### DATA EXTRACT
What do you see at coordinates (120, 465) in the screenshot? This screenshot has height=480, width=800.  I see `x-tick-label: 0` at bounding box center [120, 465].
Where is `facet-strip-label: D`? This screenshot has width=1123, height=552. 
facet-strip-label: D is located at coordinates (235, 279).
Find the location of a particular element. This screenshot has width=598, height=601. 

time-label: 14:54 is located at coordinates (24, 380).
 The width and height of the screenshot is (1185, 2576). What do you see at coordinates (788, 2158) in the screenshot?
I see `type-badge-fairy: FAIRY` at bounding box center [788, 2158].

### THE PROBLEM
Can you reproduce every item above line for line, with no change to any character?

### ANSWER BOX
What do you see at coordinates (120, 465) in the screenshot? This screenshot has height=480, width=800.  I see `x-tick-label: 0` at bounding box center [120, 465].
Where is `facet-strip-label: D`? This screenshot has width=1123, height=552. 
facet-strip-label: D is located at coordinates (235, 279).
Find the location of a particular element. This screenshot has width=598, height=601. 

time-label: 14:54 is located at coordinates (24, 380).
 The width and height of the screenshot is (1185, 2576). What do you see at coordinates (788, 2158) in the screenshot?
I see `type-badge-fairy: FAIRY` at bounding box center [788, 2158].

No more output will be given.